- Set of tasks
• A. In the piece on outdoor light effects below, which wavelengths bend more than red light in many transparent materials such as water?
• B. Carry on the piece on outdoor light effects below, starting right after its final sentence.

- Extract
Start
Estimated reading time: 9 minutes

From “rules” to sights: which core idea is at work?

Many outdoor light effects can be explained by combining a few recurring mechanisms: refraction (bending as light travels through a medium), dispersion (different wavelengths bend by different amounts), reflection (including reflections inside droplets or crystals), and total internal reflection (TIR) (light trapped and reflected when trying to exit at too steep an angle). This chapter focuses on recognizing which mechanism dominates in a given scene and building a mental “ray story” that matches what you observe.

What you see	Most important mechanism(s)	Clue to look for
Rainbow arcs opposite the Sun	Refraction + dispersion + internal reflection	Sun behind you; arc centered on your shadow
Halo ring around Sun/Moon	Refraction through ice crystals + dispersion (weak)	Ring centered on Sun/Moon; often whitish
Bright “side spots” near Sun	Refraction through oriented ice crystals	Two bright patches left/right of Sun at same height
Shimmering “wet road”	Refraction in a temperature gradient (mirage)	Appears on hot days; vanishes when you approach
Distant ships “floating”	Refraction in inversion layers (superior mirage)	Cold surface air, warmer air above; distorted stacked images
Blue sky, red sunsets	Scattering in air + long path length	Color changes with Sun angle and haze

Dispersion: why colors separate

Dispersion means the refractive index depends on wavelength: in many transparent materials (including water), shorter wavelengths (blue/violet) bend more than longer wavelengths (red). You can treat this as “Snell’s law with a slightly different index for each color,” so each color follows a slightly different path.

Observation-first model

If a beam enters a medium and exits after one or more bends, the exit angle depends on color.
If many rays exit at slightly different angles, you see a spread of colors.
If geometry causes many rays of a given color to cluster near one direction, that direction looks bright in that color (a “caustic”/concentration effect).

This “clustering” idea is crucial for rainbows: the rainbow is not just “colors separated,” but “colors separated and concentrated near particular angles.”
End
- Given entries
Start
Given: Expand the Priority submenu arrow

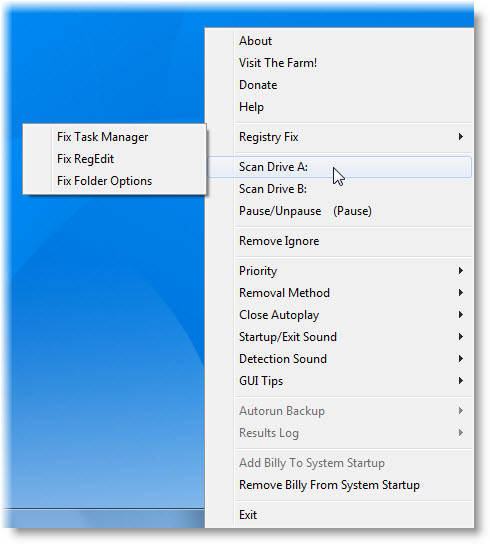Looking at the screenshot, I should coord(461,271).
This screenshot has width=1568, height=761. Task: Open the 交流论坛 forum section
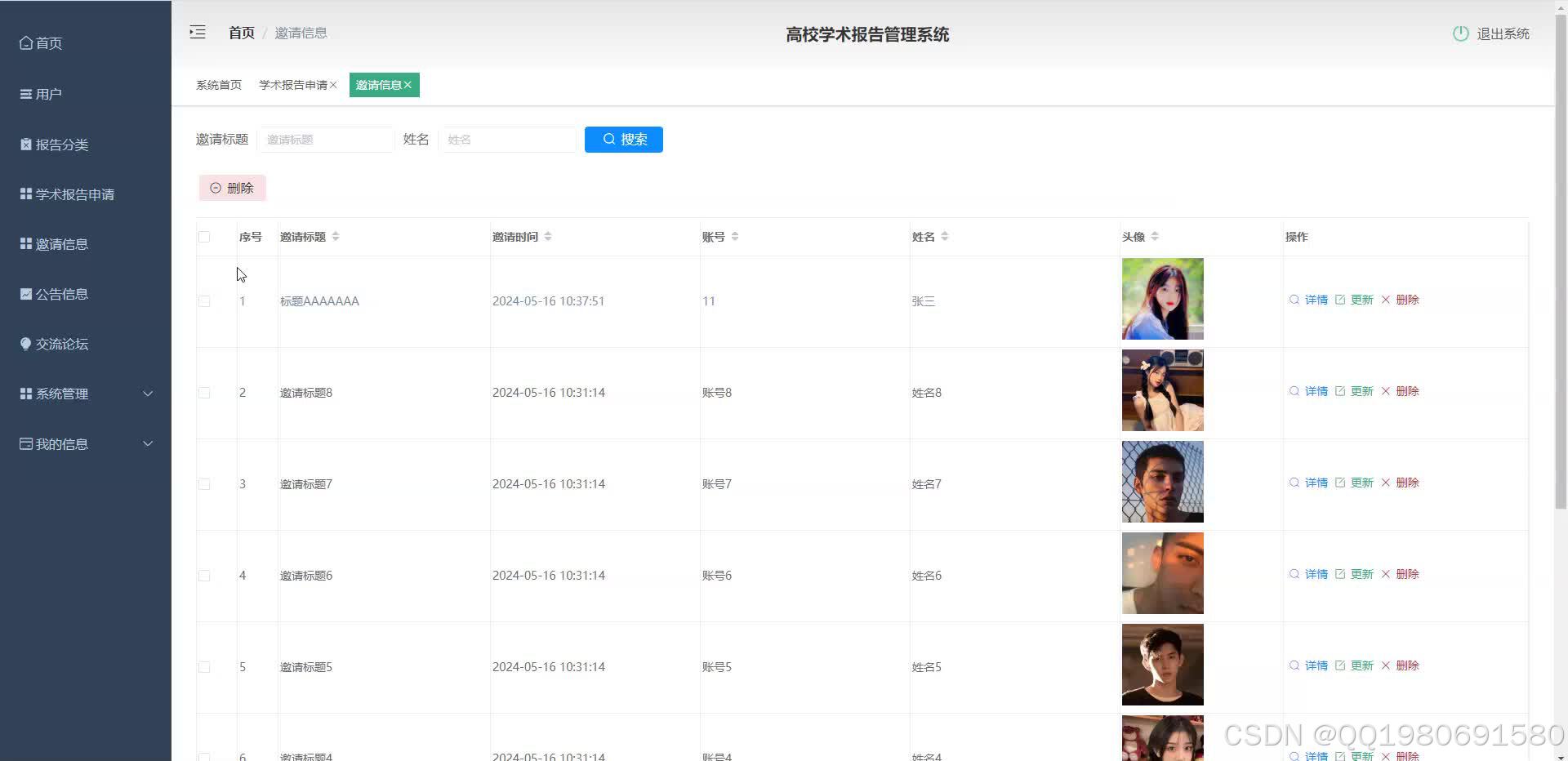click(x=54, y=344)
End
Start
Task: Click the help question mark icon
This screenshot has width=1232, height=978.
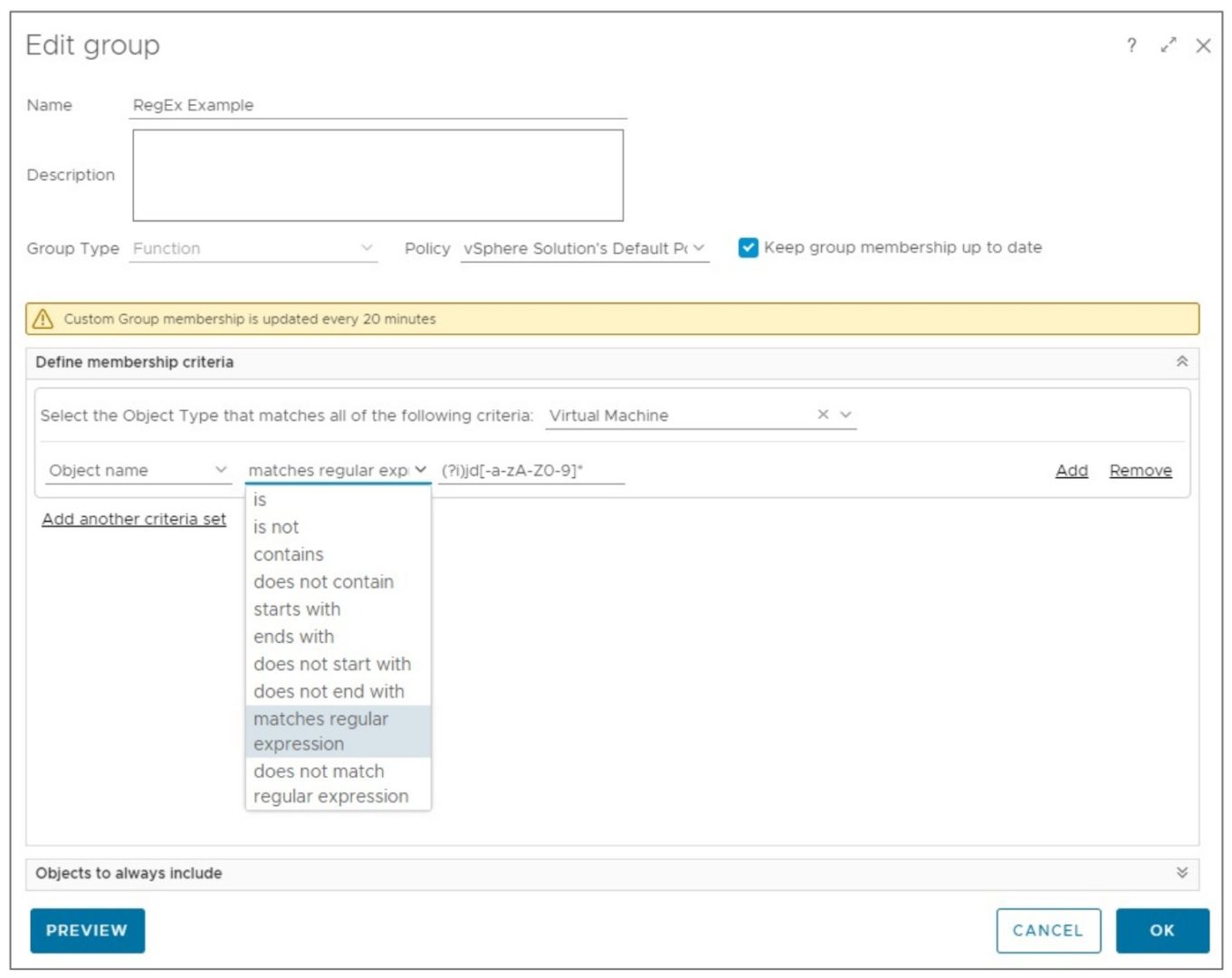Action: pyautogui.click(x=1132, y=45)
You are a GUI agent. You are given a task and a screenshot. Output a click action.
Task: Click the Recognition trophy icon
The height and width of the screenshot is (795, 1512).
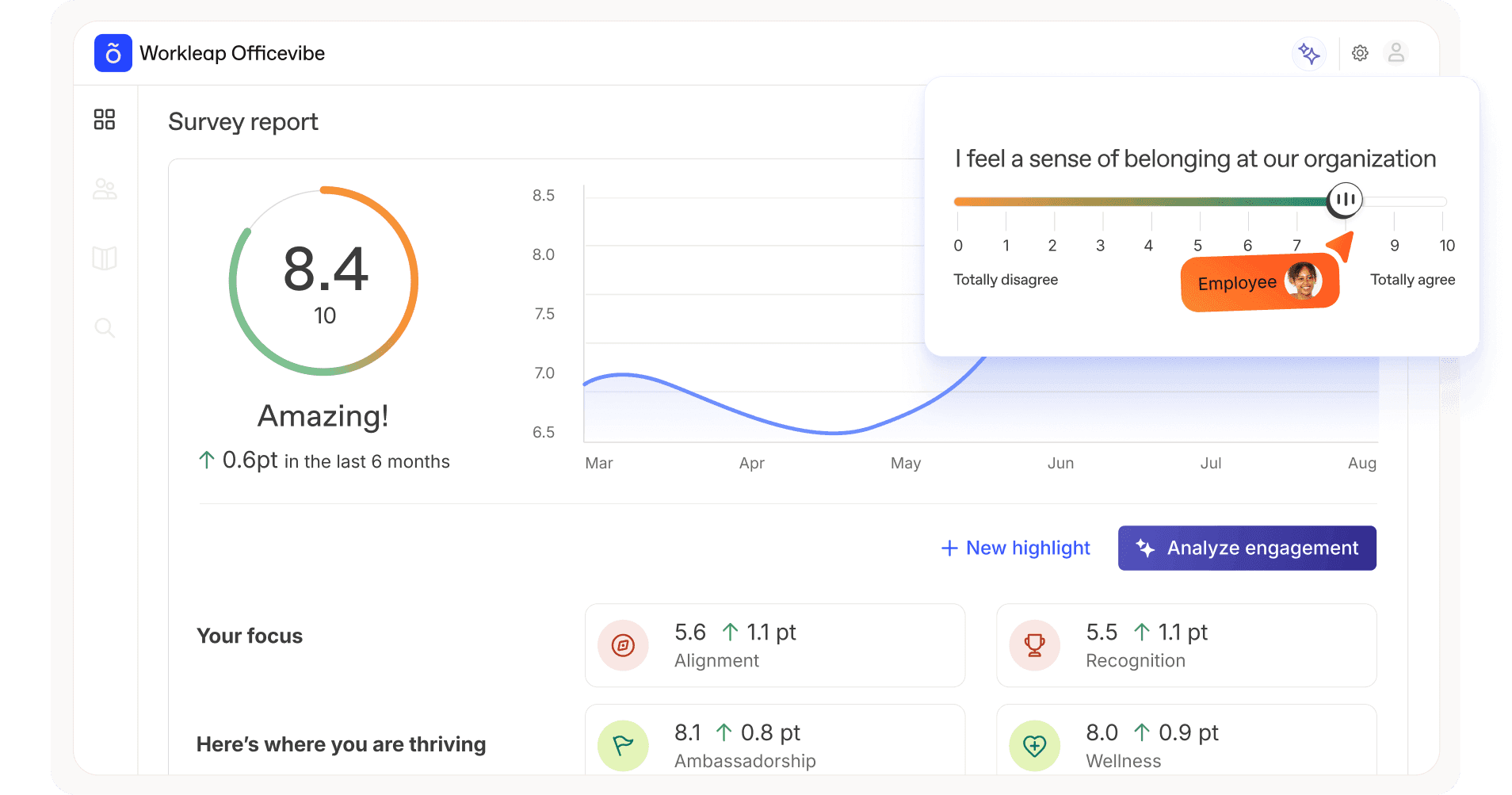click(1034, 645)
End
- Responses in order
• A. Shorter wavelengths, blue and violet, bend more than red.

• B.
Primary rainbow: step-by-step ray story

A primary rainbow forms when sunlight interacts with countless spherical water droplets (rain, spray, mist) with the Sun behind the observer. Each droplet sends some light back toward you after a specific sequence: refraction in → one internal reflection → refraction out, with dispersion at each refraction.

Step-by-step conceptual model (one droplet)

Enter the droplet (refraction + dispersion): A ray of sunlight bends toward the droplet’s normal. Blue/violet bend a bit more than red.
Reflect once inside: The ray hits the back interior surface and reflects. (This is internal reflection; it may be partial or total depending on angle, but the key is that the ray turns around inside the droplet.)
Exit the droplet (refraction + dispersion again): The ray bends away from the normal as it leaves. Colors separate further.
Angle concentration: For each color, there is a favored exit direction where many nearby incoming rays leave at nearly the same angle. That produces a bright arc at a characteristic angle from the antisolar point (the point opposite the Sun).

Color order and geometry you can check outdoors

The primary rainbow has red on the outside and violet on the inside.
It forms a circle centered on the antisolar point. If you can see your shadow, the rainbow is centered on the shadow’s head.
Typical angular radius is about 42° for red and 40° for violet (values vary slightly with wavelength and droplet conditions).

Practical “build it” exercise

Stand with the Sun behind you and look toward rain or mist.
Locate the darkest region just inside the primary bow (often visible as a contrast band). This helps you see the arc.
Note the color order: red outer edge, violet inner edge.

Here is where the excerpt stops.